When return to the Gulf of Alaska seamounts this August, we will take many more samples (including multiple samples of each individual species) than we did in 2002. This will allow us to be more confident about our conclusions regarding the microbes associated with each coral.
Back at the Lab
During and after the cruise, scientists will extract and purify DNA from the samples. To determine which bacteria are present, we will sequence a particular gene (the 16S ribosomal RNA -- 16S rRNA -- gene) that all bacteria possess and that we can use as a marker gene. If there are 500 different bacteria in a given sample, we will get 500 different 16S rRNA gene sequences. We can identify these by comparing them to a database containing all known sequences from this gene.
To determine what these bacteria are doing in their habitat, we will sequence larger pieces of DNA, using the same methods that we apply to sequencing whole genomes of cultured bacteria. Comparison of these sequences to the genomic databases will allow us to assign a tentative function to each sequence.
Applications
The ultimate goal of applying genomic approaches to studying deep-sea bacterial communities is to identify which bacteria are present and what they are doing. If we can determine which proteins are being produced, we can reconstruct the pathways of metabolism for these different bacteria. We will know what substrates (food-stuffs) they use for nutrition, and how they bring them into their cell and break them down. We may also catch a glimpse of how bacteria fight each other and defend their territory, through information from genes that encode antibiotics and other substances.

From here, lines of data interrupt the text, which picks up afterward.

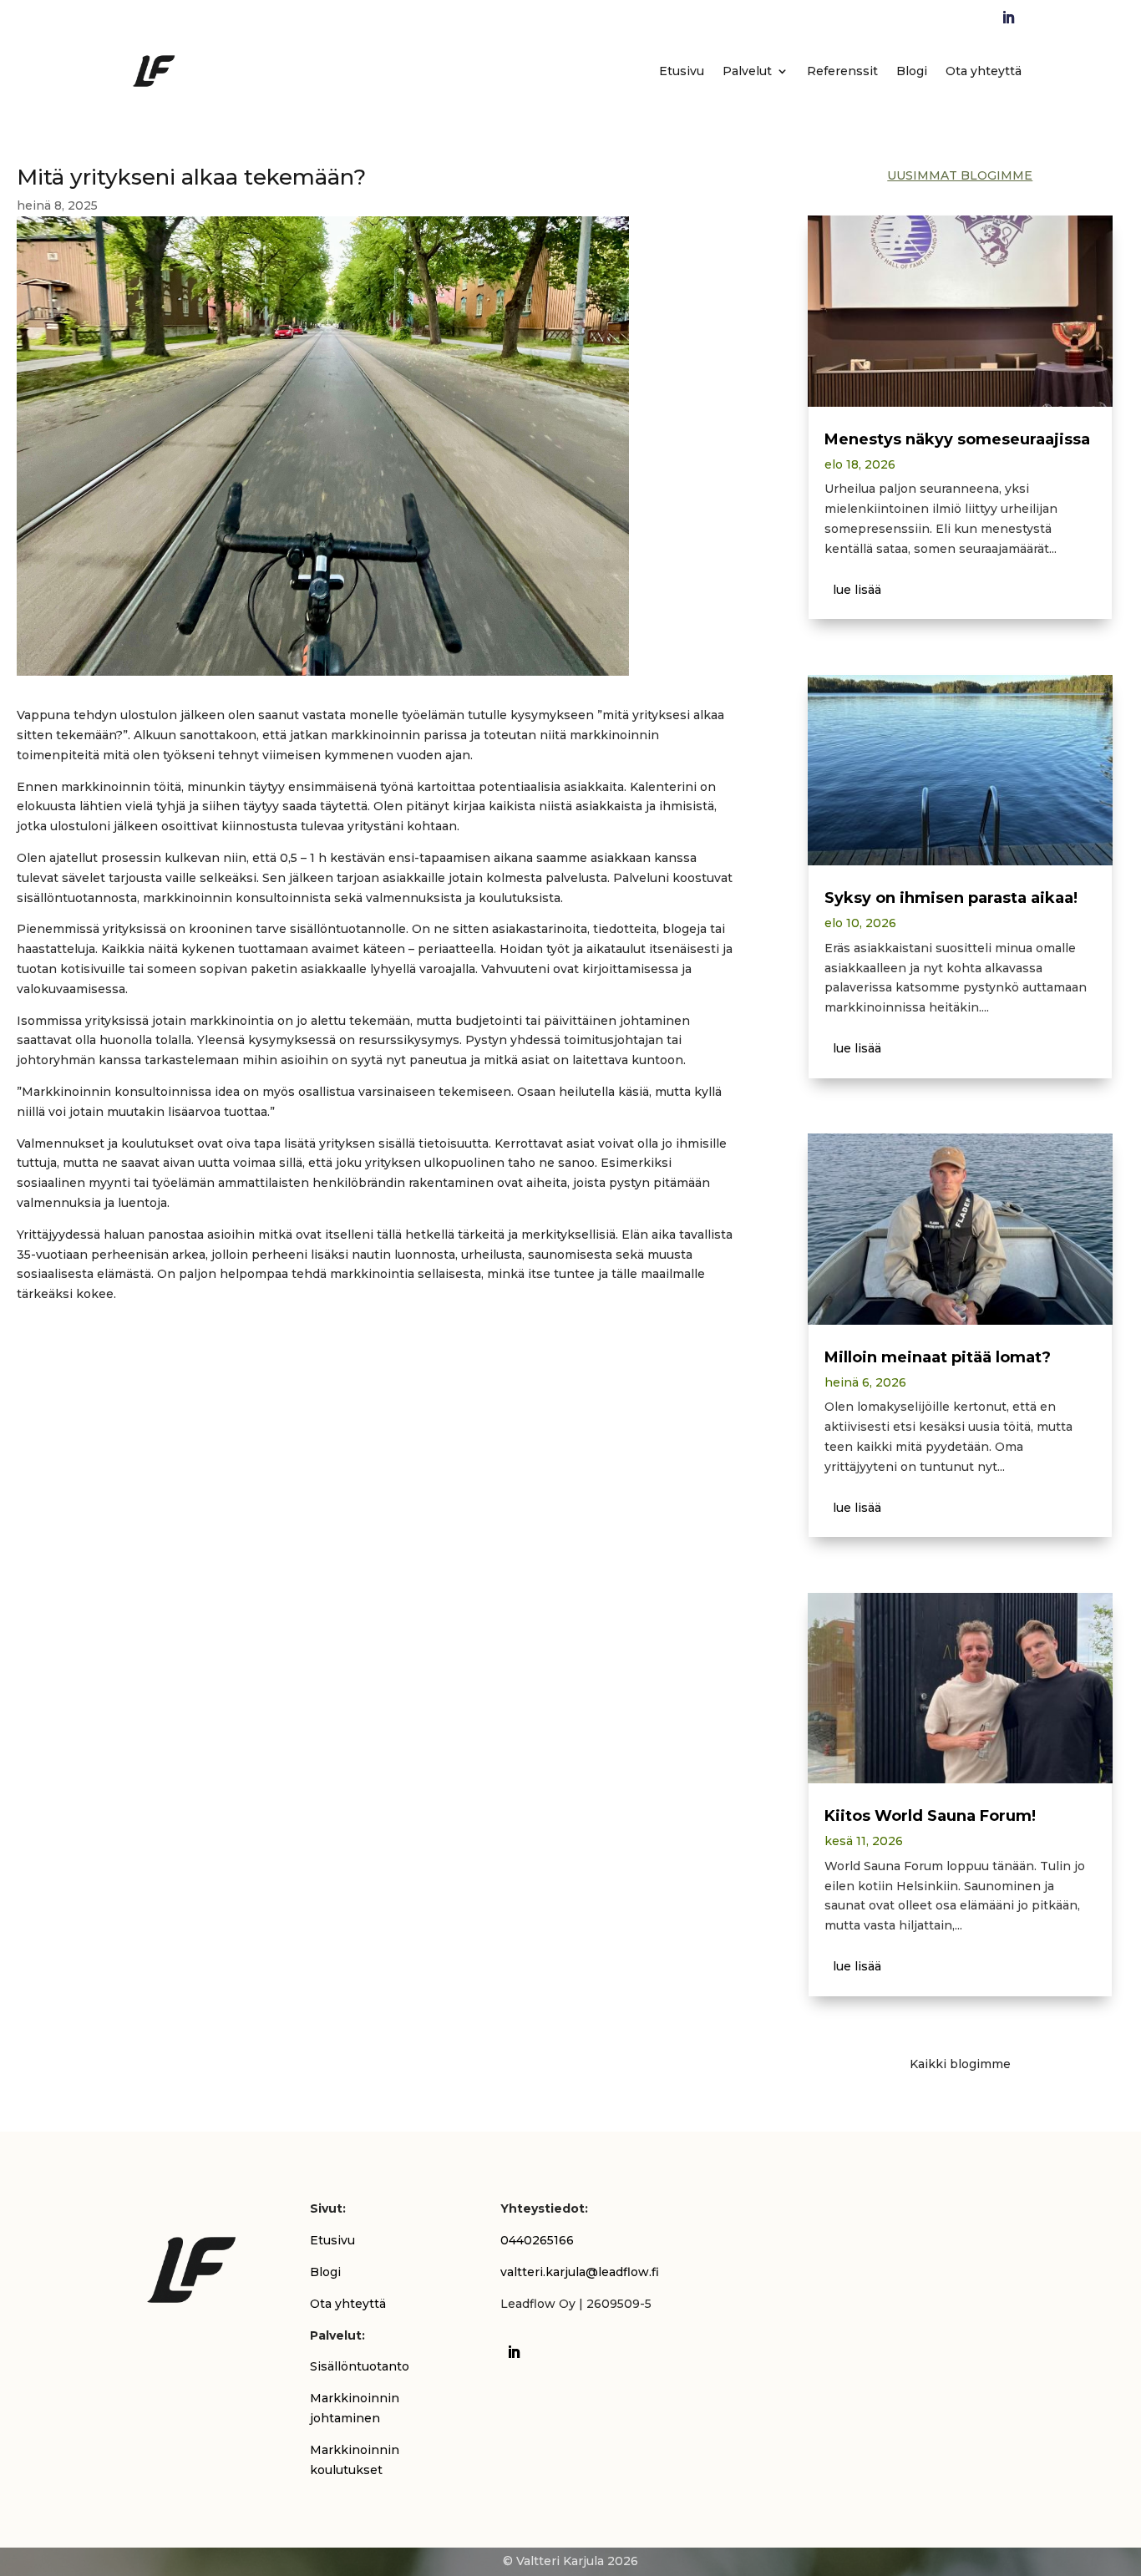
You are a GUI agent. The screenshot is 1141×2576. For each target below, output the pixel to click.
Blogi (911, 71)
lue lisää (857, 589)
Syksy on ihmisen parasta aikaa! (951, 898)
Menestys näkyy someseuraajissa (957, 439)
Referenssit (842, 71)
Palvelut (747, 71)
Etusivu (681, 71)
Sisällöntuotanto (359, 2366)
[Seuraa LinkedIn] (1008, 17)
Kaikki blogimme (960, 2063)
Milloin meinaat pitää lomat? (937, 1357)
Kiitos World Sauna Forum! (930, 1816)
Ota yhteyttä (984, 71)
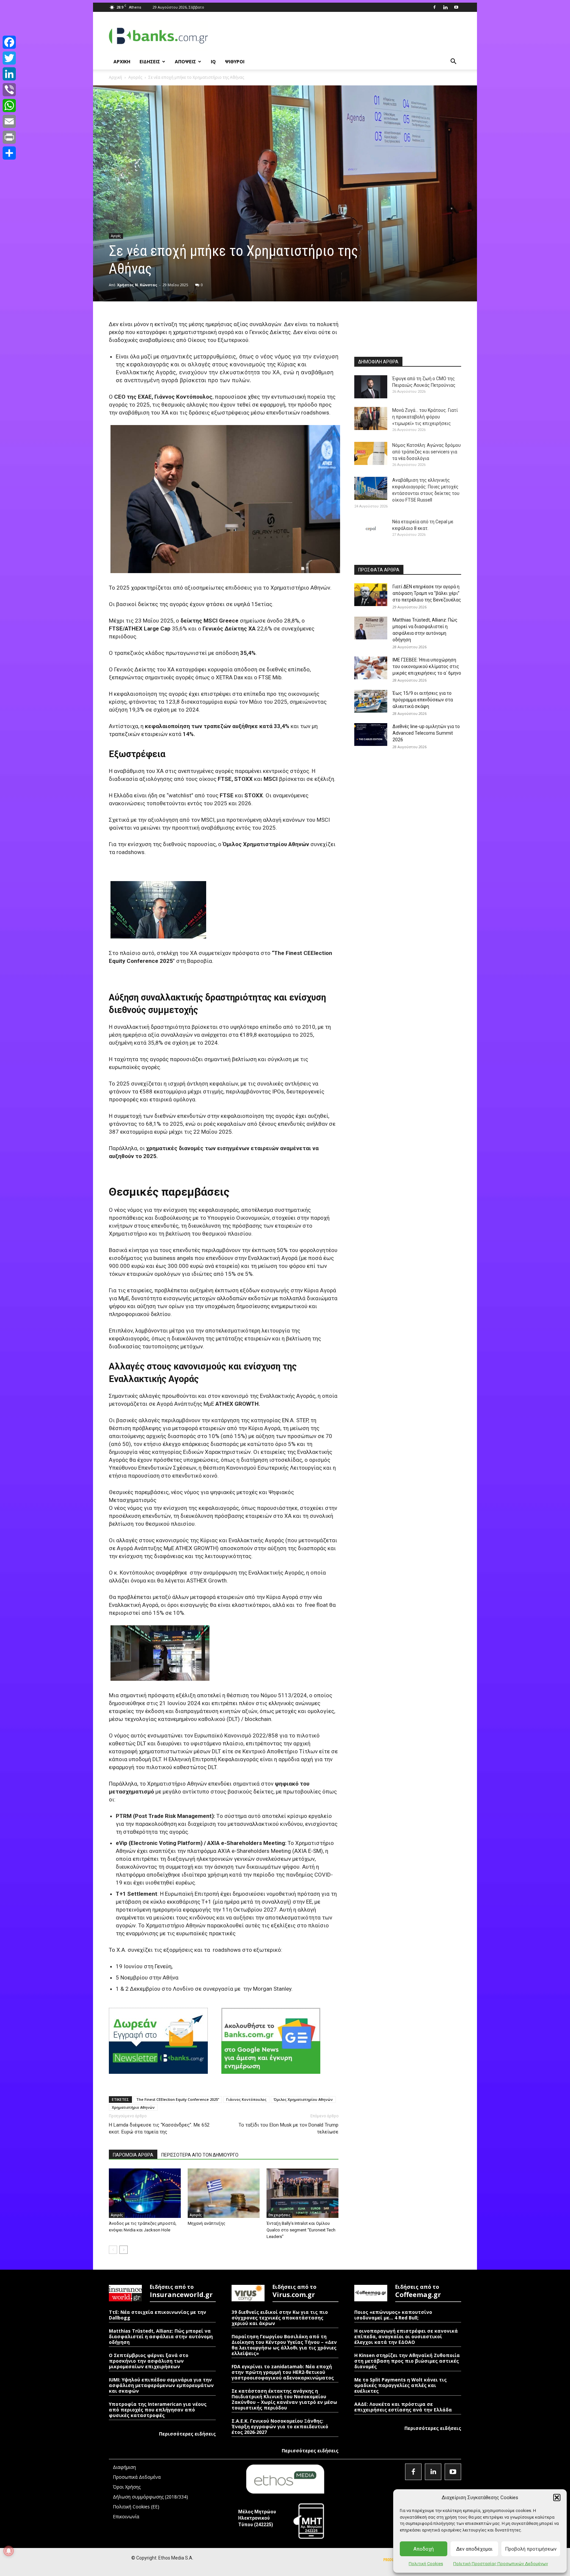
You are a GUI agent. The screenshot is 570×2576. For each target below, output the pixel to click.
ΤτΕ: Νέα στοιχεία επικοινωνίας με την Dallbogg (157, 2315)
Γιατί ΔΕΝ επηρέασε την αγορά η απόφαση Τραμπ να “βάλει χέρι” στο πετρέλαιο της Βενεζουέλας (427, 593)
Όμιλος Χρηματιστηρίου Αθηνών (303, 2099)
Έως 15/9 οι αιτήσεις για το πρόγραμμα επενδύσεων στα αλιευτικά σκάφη (423, 699)
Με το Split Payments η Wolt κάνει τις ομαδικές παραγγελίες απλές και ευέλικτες (400, 2385)
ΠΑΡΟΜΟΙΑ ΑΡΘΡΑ (133, 2155)
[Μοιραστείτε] (9, 153)
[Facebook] (434, 7)
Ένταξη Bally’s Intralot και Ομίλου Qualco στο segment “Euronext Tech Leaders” (301, 2230)
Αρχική (115, 77)
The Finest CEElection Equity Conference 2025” (177, 2099)
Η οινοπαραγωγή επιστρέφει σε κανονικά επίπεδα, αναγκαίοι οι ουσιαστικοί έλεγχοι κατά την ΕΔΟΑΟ (406, 2336)
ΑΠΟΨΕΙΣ (185, 61)
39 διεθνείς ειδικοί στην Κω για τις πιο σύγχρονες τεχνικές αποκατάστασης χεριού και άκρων (280, 2317)
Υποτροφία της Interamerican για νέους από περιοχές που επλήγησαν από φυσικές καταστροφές (157, 2409)
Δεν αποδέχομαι (474, 2549)
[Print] (9, 137)
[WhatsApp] (9, 105)
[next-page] (123, 2250)
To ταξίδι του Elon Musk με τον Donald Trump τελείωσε (288, 2128)
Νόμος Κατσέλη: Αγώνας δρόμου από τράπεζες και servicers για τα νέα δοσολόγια (426, 452)
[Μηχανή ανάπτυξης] (224, 2193)
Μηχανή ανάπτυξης (206, 2223)
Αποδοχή (423, 2549)
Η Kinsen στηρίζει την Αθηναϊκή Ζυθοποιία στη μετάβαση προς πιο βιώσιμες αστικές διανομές (407, 2361)
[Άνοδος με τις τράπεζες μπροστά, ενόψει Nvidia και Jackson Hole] (145, 2193)
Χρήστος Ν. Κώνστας (137, 284)
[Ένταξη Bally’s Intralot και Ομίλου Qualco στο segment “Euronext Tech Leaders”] (302, 2193)
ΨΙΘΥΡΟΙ (234, 61)
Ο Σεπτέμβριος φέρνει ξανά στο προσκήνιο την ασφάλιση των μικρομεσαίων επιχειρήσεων (148, 2361)
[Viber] (9, 90)
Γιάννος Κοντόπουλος (246, 2099)
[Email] (9, 121)
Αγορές (135, 77)
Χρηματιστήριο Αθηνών (133, 2107)
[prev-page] (113, 2250)
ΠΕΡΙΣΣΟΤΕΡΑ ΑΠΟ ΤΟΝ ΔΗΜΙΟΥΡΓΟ (199, 2155)
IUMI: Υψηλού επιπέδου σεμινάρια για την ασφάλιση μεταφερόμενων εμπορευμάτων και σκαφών (161, 2385)
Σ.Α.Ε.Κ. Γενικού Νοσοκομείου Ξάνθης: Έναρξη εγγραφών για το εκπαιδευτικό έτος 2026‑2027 (280, 2426)
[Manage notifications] (8, 2551)
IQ (213, 61)
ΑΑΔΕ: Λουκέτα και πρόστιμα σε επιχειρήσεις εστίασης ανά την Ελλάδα (403, 2407)
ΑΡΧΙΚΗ (121, 61)
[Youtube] (456, 7)
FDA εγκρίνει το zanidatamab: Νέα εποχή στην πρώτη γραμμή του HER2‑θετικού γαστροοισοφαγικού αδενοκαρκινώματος (283, 2372)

The genomic information captured may also reveal the presence of bacteriophages (parasitic viruses). These viruses, which prey on bacteria, often insert their own DNA into the bacteriums DNA. (This is part of the the viruses' sneaky strategy to take over the bacteriums replication machinery and make thousands of copies of themselves.) Bacteriophages are thought to be a key force in shaping the structure of natural bacterial communities. Additional information on their distribution and association with particular bacteria may help us understand this process.